Dickens is not a writer for a reader seeking immediate absorption. It takes several chapters to become engrossed in a Dickens’ story. His meticulous character development and scene creation eventually draw one into his imagined world but readers and listeners need patience. “A Tale of Two Cities” is an exemplar of Dickens’ amazing descriptive ability but the book’s fame is primarily based on Dickens’ intimate portrayal of the human causes and consequences of the French Revolution. Martin Jarvis is an excellent narrator of “A Tale of Two Cities”; his voice modulation gives Dickens’ characters life. Dickens’ pictures of a revolution and its consequence are beautifully reinforced by Jarvis’s narration.

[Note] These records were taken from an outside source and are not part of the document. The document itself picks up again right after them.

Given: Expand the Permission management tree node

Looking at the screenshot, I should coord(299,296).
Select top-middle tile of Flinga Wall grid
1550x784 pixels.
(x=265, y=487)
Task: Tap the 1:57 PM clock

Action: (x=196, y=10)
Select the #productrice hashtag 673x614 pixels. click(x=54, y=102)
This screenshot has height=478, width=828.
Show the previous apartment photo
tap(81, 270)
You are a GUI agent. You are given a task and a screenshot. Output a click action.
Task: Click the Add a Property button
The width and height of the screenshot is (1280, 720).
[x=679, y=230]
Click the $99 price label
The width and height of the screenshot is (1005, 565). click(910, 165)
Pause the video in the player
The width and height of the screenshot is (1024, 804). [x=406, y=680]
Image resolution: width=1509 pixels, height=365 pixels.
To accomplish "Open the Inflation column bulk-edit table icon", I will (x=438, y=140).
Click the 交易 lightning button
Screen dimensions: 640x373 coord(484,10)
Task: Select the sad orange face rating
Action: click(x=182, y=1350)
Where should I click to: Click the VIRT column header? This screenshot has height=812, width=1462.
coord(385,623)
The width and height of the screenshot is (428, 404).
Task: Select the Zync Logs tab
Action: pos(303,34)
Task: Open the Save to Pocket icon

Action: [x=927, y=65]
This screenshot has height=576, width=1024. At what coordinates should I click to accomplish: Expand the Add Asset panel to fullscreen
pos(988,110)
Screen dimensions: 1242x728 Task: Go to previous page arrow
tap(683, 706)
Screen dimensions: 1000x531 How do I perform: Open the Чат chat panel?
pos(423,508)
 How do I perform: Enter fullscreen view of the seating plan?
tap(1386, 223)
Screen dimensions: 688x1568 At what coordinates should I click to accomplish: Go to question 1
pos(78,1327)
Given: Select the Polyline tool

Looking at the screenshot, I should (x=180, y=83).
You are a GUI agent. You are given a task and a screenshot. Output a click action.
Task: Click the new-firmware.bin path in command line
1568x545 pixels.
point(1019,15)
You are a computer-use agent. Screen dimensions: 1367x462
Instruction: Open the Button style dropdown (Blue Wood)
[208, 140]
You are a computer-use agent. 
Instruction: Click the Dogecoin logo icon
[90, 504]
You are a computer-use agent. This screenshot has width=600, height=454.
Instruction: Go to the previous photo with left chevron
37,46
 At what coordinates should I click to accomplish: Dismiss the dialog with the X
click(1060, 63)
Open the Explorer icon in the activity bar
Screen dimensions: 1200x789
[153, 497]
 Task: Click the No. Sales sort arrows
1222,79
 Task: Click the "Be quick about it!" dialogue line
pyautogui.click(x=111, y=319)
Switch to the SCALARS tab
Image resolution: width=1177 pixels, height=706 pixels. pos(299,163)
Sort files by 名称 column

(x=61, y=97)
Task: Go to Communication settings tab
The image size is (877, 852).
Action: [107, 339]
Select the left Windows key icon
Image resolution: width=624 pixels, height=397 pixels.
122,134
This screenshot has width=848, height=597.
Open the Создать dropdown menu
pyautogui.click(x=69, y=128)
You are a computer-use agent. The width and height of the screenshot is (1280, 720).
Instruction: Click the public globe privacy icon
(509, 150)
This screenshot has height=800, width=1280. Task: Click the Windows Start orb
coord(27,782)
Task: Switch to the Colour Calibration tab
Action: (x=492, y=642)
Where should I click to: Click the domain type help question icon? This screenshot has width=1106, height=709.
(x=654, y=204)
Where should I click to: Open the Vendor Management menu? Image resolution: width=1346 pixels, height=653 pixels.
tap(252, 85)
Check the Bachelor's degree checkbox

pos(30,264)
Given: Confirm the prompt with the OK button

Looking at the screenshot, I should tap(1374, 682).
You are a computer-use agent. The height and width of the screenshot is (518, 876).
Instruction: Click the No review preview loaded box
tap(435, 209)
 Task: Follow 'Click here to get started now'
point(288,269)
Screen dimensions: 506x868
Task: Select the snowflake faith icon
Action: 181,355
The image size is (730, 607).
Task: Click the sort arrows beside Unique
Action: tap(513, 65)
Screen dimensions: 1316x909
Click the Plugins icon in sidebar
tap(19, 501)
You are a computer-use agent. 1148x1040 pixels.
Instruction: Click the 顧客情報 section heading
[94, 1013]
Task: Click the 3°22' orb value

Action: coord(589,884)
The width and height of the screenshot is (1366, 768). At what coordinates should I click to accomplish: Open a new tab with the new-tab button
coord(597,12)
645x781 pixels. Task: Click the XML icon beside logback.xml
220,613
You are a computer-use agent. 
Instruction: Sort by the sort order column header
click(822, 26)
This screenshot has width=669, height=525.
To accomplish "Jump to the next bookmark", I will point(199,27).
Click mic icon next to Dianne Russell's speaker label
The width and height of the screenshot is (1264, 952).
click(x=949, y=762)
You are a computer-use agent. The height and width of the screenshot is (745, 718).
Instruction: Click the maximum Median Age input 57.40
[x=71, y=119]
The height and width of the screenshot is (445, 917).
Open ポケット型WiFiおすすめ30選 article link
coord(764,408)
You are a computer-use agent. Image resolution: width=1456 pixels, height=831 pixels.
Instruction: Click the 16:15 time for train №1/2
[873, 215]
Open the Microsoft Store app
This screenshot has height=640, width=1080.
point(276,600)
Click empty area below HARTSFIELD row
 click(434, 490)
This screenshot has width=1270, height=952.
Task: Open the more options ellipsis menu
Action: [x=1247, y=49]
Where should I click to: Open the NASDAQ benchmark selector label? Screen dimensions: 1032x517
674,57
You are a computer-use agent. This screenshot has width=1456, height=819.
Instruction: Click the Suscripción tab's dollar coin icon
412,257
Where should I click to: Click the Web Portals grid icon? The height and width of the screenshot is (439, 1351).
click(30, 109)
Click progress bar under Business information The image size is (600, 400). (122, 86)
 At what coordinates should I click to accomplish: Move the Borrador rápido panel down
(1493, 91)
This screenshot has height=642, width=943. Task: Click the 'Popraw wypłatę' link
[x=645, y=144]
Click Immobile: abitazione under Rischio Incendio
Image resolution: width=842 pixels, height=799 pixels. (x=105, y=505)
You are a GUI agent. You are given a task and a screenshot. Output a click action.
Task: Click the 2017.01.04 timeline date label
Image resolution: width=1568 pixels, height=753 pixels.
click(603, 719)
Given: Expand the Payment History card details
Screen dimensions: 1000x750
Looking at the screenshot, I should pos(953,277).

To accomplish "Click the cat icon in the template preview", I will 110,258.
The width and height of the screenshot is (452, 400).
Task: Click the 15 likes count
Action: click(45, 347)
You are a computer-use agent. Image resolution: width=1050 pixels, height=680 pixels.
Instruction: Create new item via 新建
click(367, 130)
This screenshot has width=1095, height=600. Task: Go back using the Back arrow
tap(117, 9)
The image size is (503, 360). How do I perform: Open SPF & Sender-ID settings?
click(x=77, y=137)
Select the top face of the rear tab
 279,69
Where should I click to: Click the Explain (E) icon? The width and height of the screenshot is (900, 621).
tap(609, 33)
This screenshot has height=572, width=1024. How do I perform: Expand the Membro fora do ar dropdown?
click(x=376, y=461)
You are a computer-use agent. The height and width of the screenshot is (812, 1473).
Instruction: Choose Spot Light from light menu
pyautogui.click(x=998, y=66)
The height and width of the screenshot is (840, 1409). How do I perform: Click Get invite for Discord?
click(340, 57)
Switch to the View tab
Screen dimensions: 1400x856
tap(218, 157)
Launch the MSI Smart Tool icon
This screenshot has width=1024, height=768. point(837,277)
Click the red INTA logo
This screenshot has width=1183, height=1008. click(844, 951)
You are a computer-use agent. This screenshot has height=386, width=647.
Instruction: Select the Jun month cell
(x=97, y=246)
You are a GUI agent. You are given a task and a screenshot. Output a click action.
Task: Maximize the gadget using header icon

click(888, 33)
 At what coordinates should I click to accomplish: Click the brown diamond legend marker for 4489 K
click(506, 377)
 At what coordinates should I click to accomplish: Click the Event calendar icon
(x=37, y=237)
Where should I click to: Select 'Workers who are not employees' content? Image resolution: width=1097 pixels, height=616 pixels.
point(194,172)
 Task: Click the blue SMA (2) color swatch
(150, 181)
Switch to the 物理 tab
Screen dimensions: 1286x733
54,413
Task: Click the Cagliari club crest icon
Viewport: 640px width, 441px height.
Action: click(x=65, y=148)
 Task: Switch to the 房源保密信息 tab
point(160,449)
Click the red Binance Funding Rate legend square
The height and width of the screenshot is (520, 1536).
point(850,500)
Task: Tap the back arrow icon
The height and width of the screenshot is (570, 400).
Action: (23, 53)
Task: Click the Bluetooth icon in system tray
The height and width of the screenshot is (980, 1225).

Few works of literature successfully reveal the disgust, anger, frustration, and anguish of human beings rising to the level of revolution. Dickens’ “A Tale of Two Cities” punches readers in the face and kicks them in the stomach by showing how extreme poverty and obscene wealth in a country’s population creates a cauldron of boiling despair that spills over to kill and destroy everything in its path.
The French Revolution shown by Dickens is caused by an Aristocracy that lives in a separate world from the mass of the general public. This separation is caused and perpetuated by a privileged minority that dehumanizes all who are not part of its chain of existence. Dickens capsulizes an Aristocracy’s dehumanization of the general public by telling the story of an aristocrat who recklessly and carelessly kills a child of a poor family with a speeding carriage. The same aristocratic family kills a brother and sister and covers their crimes by destroying evidence and imprisoning a conscientious doctor that is witness to their abhorrent behavior. These incidents are stories of human degradation; their consequence in Dickens’ telling plants seeds of hatred in leaders of a future revolution. The irony of this public hatred is that it engenders further dehumanization and unjust violence. Like a pendulum’s swing, dehumanization by an Aristocracy becomes dehumanization by a mobocracy. Eventually the pendulum swing moderates, the extremes of the swing disappear; a different society establishes itself.
Dickens is providing a primer on revolution. What is seen in today’s Syria, Iraq, Libya, Egypt, and other “Arab Spring” countries are boiling cauldrons. Their societies are roiling at the extremes of the pendulum; the killing continues. New and hopefully better societies will come from their revolutions.